Keep state out of schools

Published 6:59 am Wednesday, January 23, 2002

There are few times when I take the side of government as it seeks to seize more control of our daily lives. Harkening back to last year's fix-all proposed educational reform meaning Gov. Don Siegelman's proposed courtesy in the classroom law I am amazed at how, even now, my fundamental beliefs are so rarely shaken.
As state and federal mandates come down increasingly more often typically with the subtlety of a hard-swung baseball bat in the eyebrows it becomes more and more difficult for teachers and administrators in schools to do their jobs of teaching and administrating.

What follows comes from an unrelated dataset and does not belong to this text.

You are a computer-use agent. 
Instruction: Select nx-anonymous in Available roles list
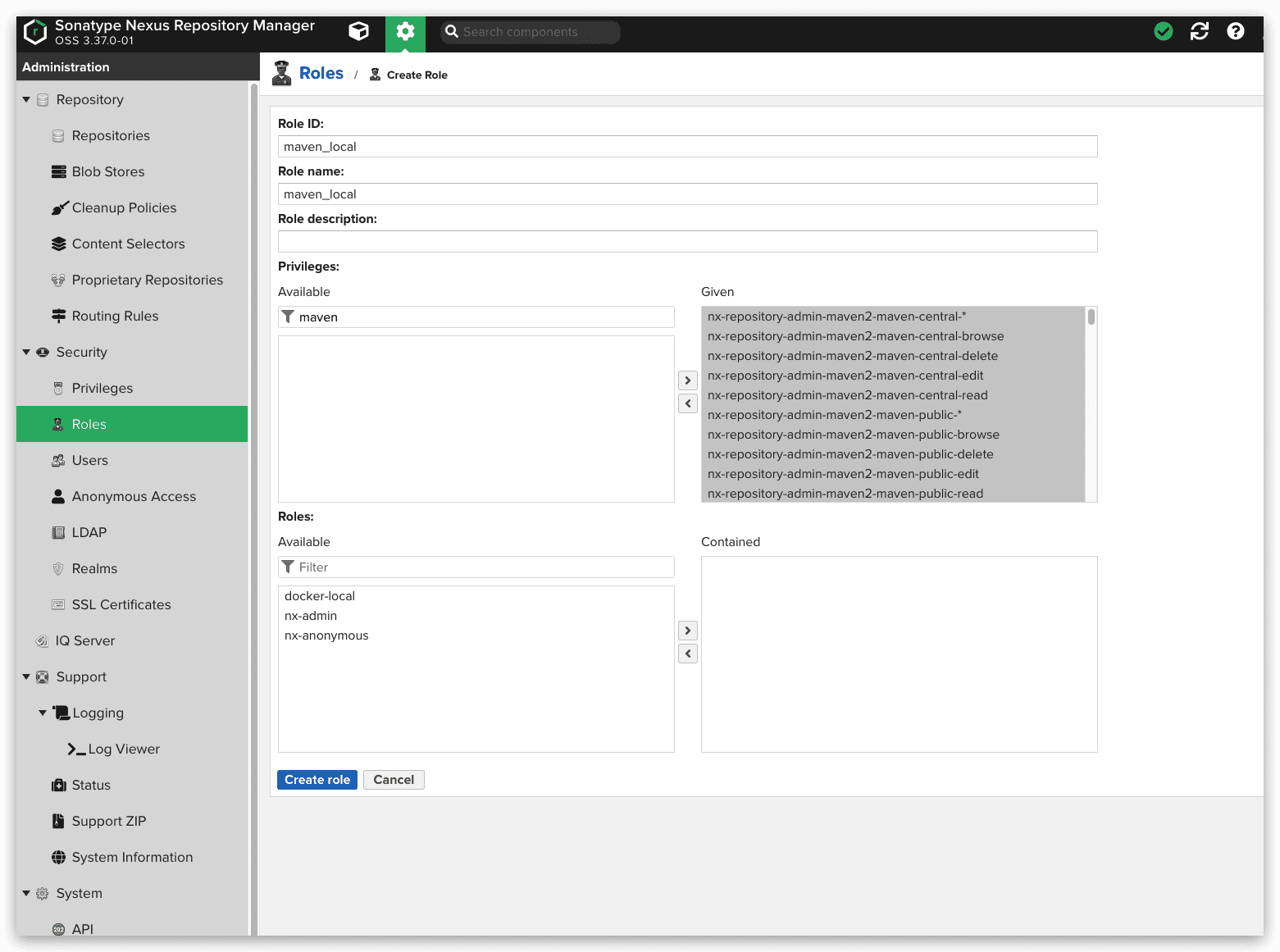[326, 635]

I am the son of a former school superintendent and a teacher and the brother of a high school principal. My mother, father and brother have a combined 60 years of experience in public schools, and I have watched them for my entire life as they all seek to cope with rules, laws and regulations designed to make schools better and their lives easier.

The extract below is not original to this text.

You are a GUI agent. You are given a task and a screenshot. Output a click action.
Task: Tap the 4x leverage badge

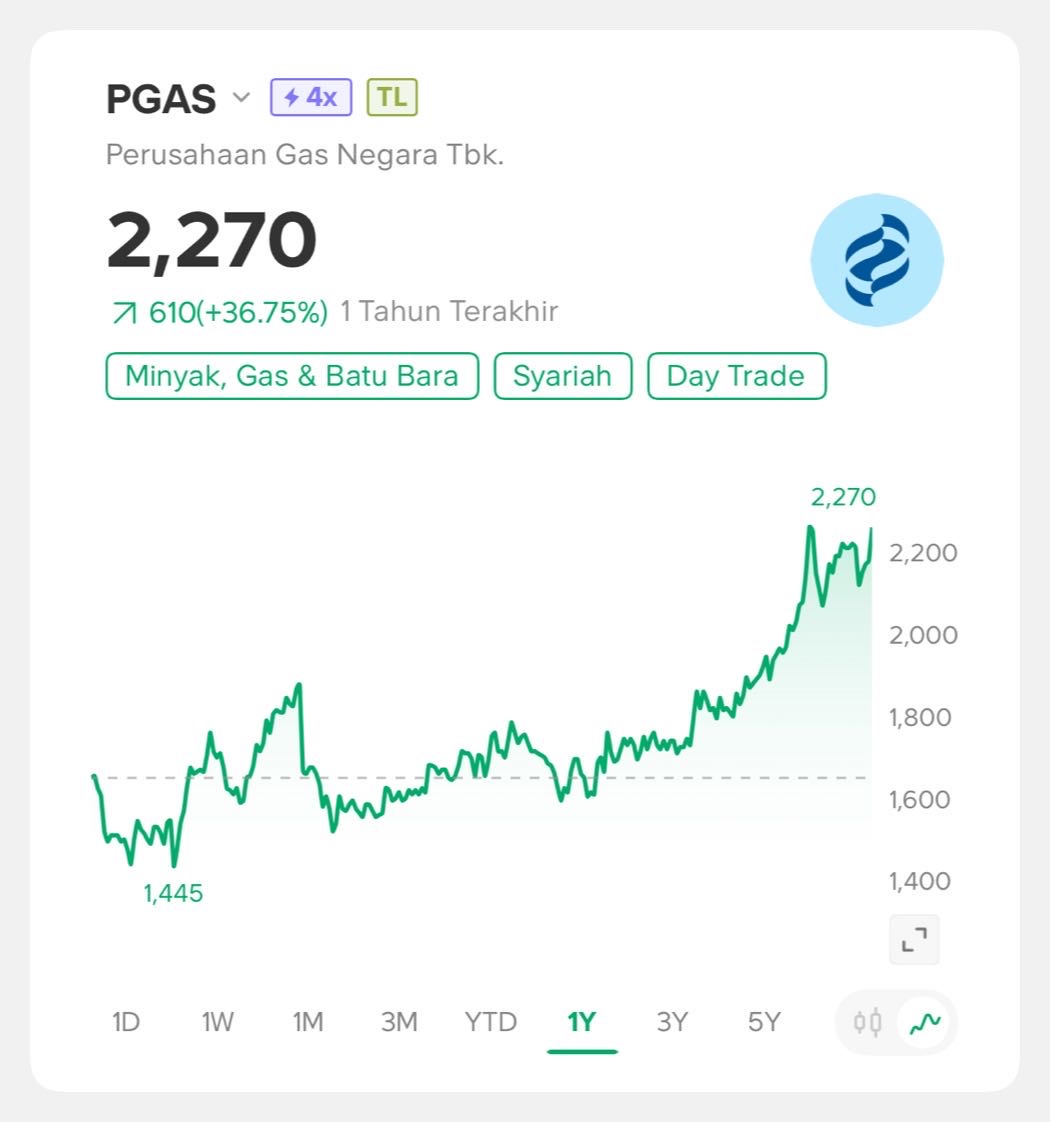[x=310, y=98]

What has really happened? Do you believe that children today are smarter and more well-educated than children were when you went to school. Do your kids know how to tell time using a clock without digital numbers? Do they know how a checking account works? How to use a card catalogue in the library? How to solve advanced algebraic equations? How to write term papers and essays?
In some cases yes, and in others no just as it was when we all went to school. The irony of the case, though, is this: Children have access to audio-visual-based learning. They have Internet access. They have computerized car catalogues that make research a snap. They have calculators. They have computers.
With all of these tools they have access to, the fact remains that they aren't performing at a higher level in most cases than students in years past.
Why? There may be no good answer, but I believe a few simple things are at work that make life hard on teachers and school administrators. These things are called laws. Laws that mandate curriculum. Laws that prohibit the separation of students based on levels of ability. Laws that regulate how many students of which race can be punished. Laws that govern virtually every aspect of a school environment.
What has our governor done to help rectify the problem of poor performance among students and their general lack of regard for authority? Pass more laws, by gosh.
That's what government does. It seizes control – virtually wresting it away from the community because after all, how could a bunch of rednecks know what's best for their own schools? It's an abomination.
Schools need more local autonomy. If the Escambia County School System wants to require students to use courtesy and respect when addressing school faculty, great. But wasting the state's resources on this cause is a poor allocation of tax dollars.
Kids probably do need some lessons in manners and in being polite and respectful. But it shouldn't be up to the state to force it down our throats or the throats of our kids. I want our state to spend some money to figure out what laws we need to rid ourselves of, and not which ones we need to invent so more bureaucrats can have something to do.
I had to say "yes sir" and "yes ma'am" when I was in school because my principal said so. I don't recall the governor being involved.
And frankly, I don't want Don Siegelman telling my child what she can and can't say.
Let's leave the making of such policies to principals and school administrators not governors. Then our schools will be in the hands of our communities and local residents not in the hands of our ever-failing bureaucrats.
Brian Blackley is publisher of The Advance.